Jury: “seems reasonable”
I’m fine with that, but let’s put some rules against this.
What you’re asking for is literally impossible.
A neural network is basically nothing more than a set of weights. If one word makes a weight go up by 0.0001 and then another word makes it go down by 0.0001, and you do that billions of times for billions of weights, how do you determine what in the data created those weights? Every single thing that’s in the training data had some kind of effect on everything else.
It’s like combining billions of buckets of water together in a pool and then taking out 1 cup from that and trying to figure out which buckets contributed to that cup. It doesn’t make any sense.
Sorry, I misinterpreted what you meant. You said “any AI models” so I thought you were talking about the model itself should somehow know where the data came from. Obviously the companies training the models can catalog their data sources.
But besides that, if you work on AI you should know better than anyone that removing training data is counter to the goal of fixing overfitting. You need more data to make the model more generalized. All you’d be doing is making it more likely to reproduce existing material because it has less to work off of. That’s worse for everyone.
Yeah but anything you create automatically has a copyright, so for example this comment is not in the public domain. Its use is limited to the context I am using it in. That is, I expect it to be copied for federation purposes, but I wouldn’t say that AI is covered in this context.
At least that’s the EU stance afaik. Like if I saw this comment on a billboard somewhere I’d see that as a breach of copyright and even privacy.
Microsoft is in a death spiral.
Even my coworkers who are complete idiots with technology, who actively sabotage themselves every time they touch any piece of hardware and software, have soured entirely on nearly every Microsoft product across the board.

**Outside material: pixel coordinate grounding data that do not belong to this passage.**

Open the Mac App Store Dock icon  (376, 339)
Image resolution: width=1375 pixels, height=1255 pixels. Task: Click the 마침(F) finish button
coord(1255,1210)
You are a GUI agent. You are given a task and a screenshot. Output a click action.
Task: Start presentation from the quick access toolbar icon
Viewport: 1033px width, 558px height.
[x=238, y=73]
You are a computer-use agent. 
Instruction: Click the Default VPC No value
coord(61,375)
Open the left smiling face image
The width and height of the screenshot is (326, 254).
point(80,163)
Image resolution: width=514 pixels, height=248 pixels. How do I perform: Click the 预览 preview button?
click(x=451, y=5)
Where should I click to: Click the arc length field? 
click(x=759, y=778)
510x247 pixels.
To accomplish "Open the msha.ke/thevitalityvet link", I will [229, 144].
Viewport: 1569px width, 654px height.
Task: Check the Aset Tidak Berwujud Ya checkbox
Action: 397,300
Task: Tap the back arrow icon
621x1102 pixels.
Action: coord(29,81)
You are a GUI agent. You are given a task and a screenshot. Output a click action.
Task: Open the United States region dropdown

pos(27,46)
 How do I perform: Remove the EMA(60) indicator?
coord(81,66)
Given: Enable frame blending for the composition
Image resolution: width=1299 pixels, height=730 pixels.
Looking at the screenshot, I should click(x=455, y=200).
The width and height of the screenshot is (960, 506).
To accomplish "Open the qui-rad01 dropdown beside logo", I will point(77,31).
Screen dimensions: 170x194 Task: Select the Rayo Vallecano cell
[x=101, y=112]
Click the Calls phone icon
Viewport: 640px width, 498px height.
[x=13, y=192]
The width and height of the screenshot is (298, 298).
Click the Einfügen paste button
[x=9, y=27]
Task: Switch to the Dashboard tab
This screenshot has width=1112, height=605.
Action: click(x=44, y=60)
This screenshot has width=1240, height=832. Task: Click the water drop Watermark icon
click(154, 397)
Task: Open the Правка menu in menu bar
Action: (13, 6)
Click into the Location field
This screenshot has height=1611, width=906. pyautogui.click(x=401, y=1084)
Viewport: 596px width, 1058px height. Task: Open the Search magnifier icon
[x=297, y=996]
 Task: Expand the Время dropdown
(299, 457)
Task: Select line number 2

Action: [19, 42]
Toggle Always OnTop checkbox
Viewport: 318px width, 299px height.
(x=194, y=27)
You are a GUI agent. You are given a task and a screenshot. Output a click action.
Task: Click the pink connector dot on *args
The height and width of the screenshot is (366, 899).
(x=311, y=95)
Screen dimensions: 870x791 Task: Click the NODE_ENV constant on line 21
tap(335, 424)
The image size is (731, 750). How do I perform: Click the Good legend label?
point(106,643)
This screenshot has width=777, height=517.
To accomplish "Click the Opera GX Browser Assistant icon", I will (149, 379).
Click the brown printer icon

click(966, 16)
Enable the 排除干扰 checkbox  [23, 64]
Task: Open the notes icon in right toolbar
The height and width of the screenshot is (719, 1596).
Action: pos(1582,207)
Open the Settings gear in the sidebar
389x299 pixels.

Its funny how quickly people change their minds when they dont understand the technology on a deeper level. Its just: “this is frustrating now I hate it” and no further thought.
From the article:
Also, in 2022, several unidentified developers sued OpenAI and GitHub based on claims that the organizations used publicly posted programming code to train generative models in violation of software licensing terms
They can argue about it not being a copy all they want. If there is a single GPL licenced line of code scraped then anything they produce is a derivative work & must be licenced GPL.
nice.
I’ll play the uniformed devils advocate here:
I’m torn about my personal opinion about copyrights and software licensing in general. I think the main problem is the huge power imbalance between people and corporations, not so much the fact a company analyzed a bunch of available data to solve programming problems.
They don’t copy the data and sell it verbatim to others which would be a legal issue and in my mind also a moral issue, as they don’t add any additional value.
1: yes
2: Normally derivative works are patched or modified versions of the original. I think the common English meaning would apply & chatGPT et al are fucked. I doubt there is a precedent for this yet.